(Collected data)
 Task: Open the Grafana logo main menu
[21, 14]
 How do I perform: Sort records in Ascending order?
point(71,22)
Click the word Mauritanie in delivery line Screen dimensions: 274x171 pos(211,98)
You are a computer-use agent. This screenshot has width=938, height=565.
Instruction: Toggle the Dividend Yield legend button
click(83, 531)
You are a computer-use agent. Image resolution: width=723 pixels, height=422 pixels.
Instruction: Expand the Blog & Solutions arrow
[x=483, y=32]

==

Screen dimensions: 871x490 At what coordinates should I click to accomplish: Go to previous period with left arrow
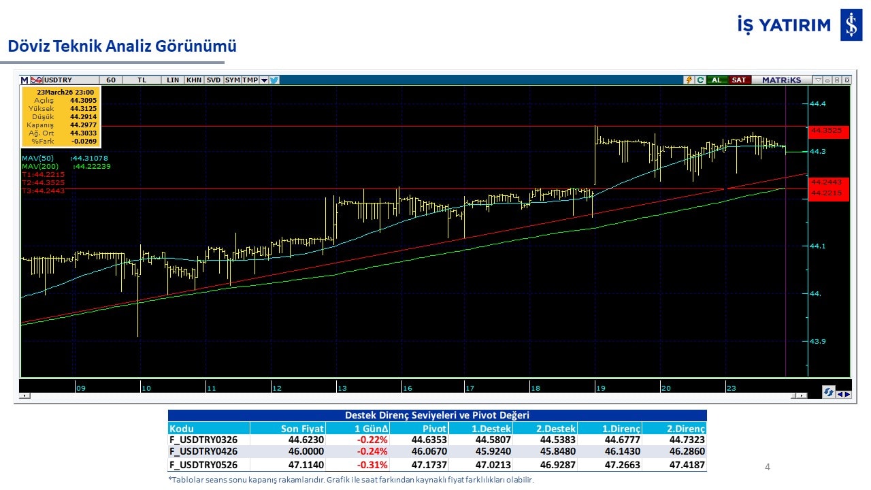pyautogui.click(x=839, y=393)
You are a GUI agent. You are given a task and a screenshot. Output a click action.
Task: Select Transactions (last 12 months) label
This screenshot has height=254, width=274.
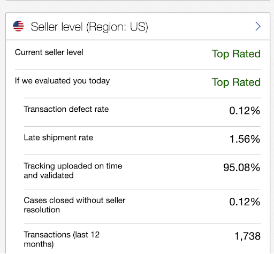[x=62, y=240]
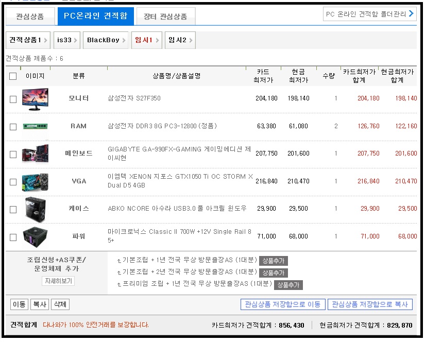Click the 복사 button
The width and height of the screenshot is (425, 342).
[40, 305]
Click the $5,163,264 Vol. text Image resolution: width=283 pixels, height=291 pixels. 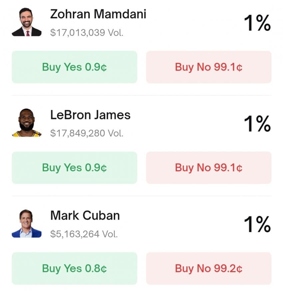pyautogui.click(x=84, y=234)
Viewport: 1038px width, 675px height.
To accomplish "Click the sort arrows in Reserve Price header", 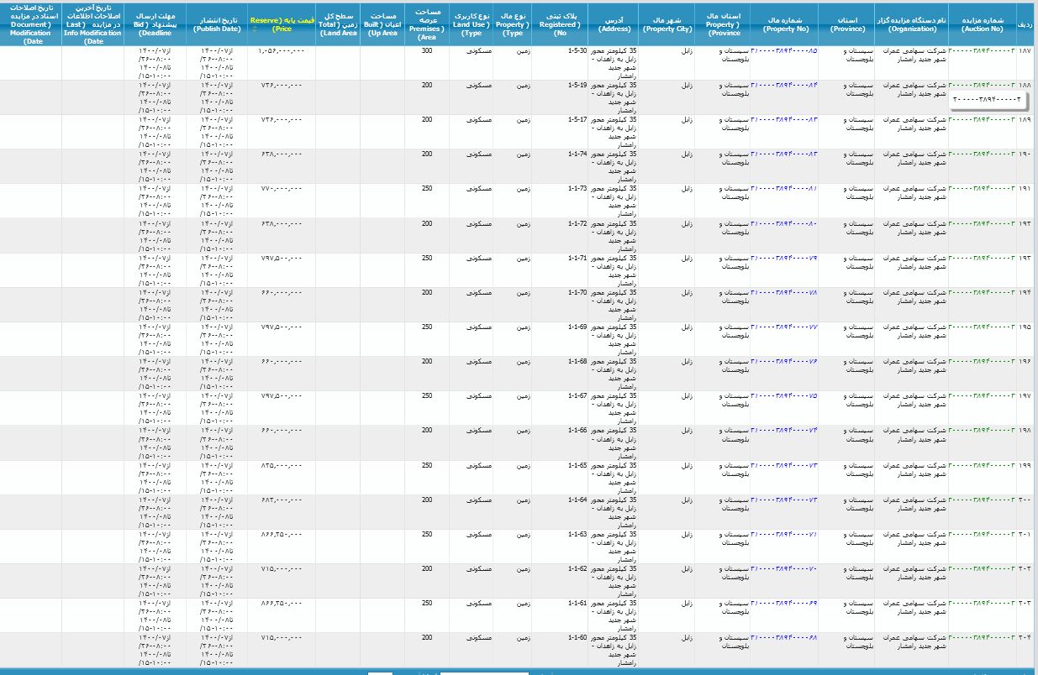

## [REQUIRED ACTION]
All lines in the records that contain "agent" are to be copied and returned.

## [THE ANSWER]
You are a computer-use agent. This screenshot has width=938, height=565.
You are a computer-use agent. Image resolution: width=723 pixels, height=422 pixels.
You are a GUI agent. You are given a task and a screenshot. Output a click action.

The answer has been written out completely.